# Aim
Recast the lines below as a Markdown table with the columns Row and Line, numbering each row and skipping any blank lines. Leave the pictures out of the table.

(Raw records)
==============================
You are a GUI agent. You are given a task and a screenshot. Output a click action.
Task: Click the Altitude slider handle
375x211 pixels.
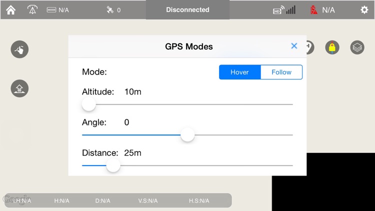(x=89, y=104)
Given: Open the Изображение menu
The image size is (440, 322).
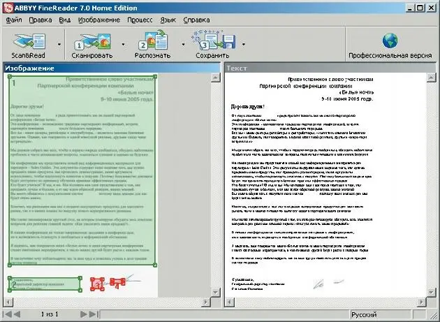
==============================
# Response to the task
| Row | Line |
|---|---|
| 1 | You are a GUI agent. You are given a task and a screenshot. Output a click action. |
| 2 | Task: Click the Altitude slider handle |
| 3 | 375x211 pixels. |
| 4 | (x=89, y=104) |
| 5 | Given: Open the Изображение menu |
| 6 | The image size is (440, 322). |